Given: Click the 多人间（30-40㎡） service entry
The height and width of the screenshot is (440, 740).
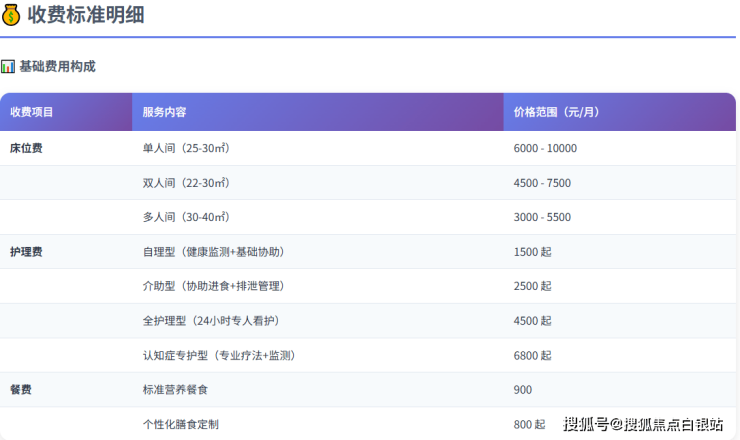Looking at the screenshot, I should pos(186,217).
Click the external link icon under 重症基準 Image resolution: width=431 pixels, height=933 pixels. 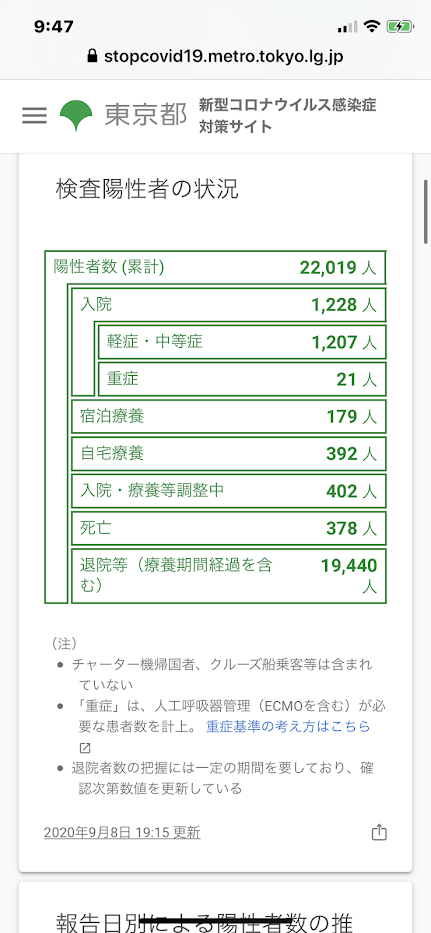[85, 749]
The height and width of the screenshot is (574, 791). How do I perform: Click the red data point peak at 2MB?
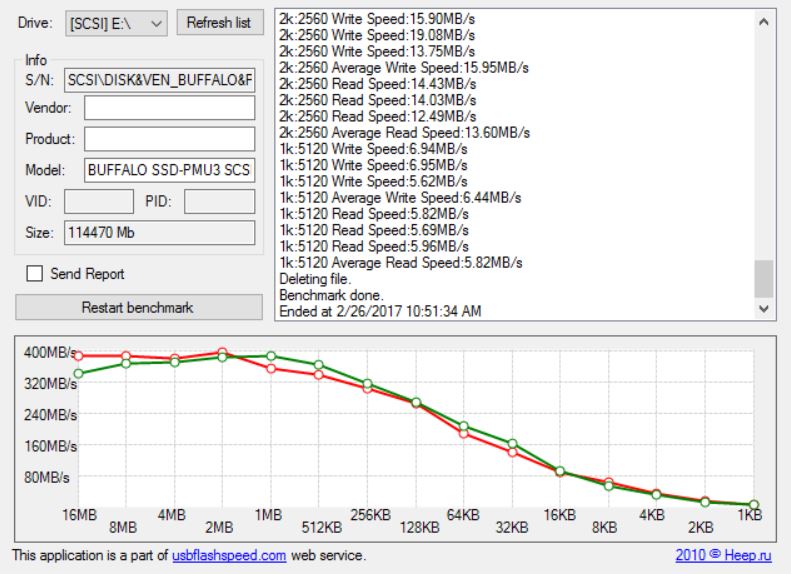pyautogui.click(x=222, y=352)
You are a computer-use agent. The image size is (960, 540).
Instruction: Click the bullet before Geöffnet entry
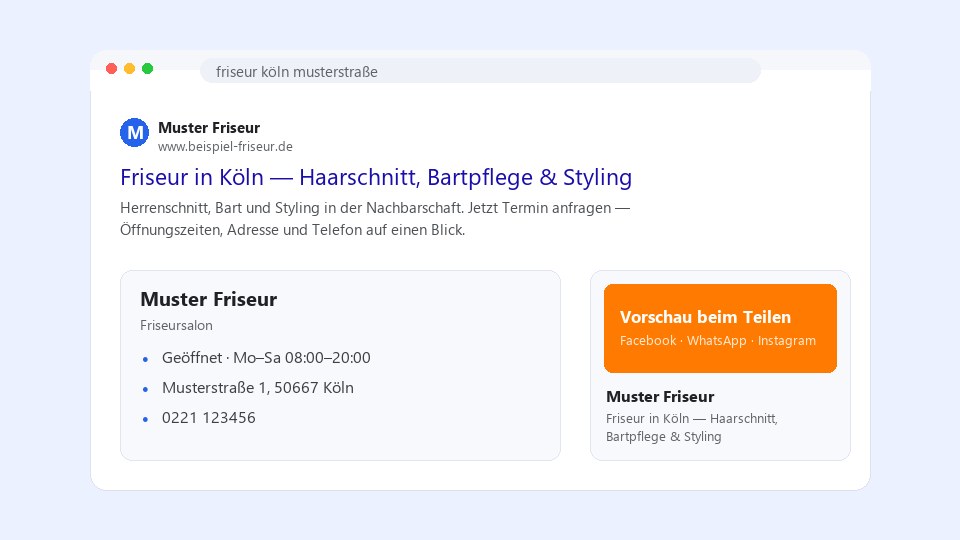pos(145,359)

= = = = =

- [Problem requirements] Repeat exactly the lines from the one containing "Instruction: Click the" to the last line of the data above, both included, and write no pictures into the copy.

- [Your response]
Instruction: Click the bullet before Geöffnet entry
pos(145,359)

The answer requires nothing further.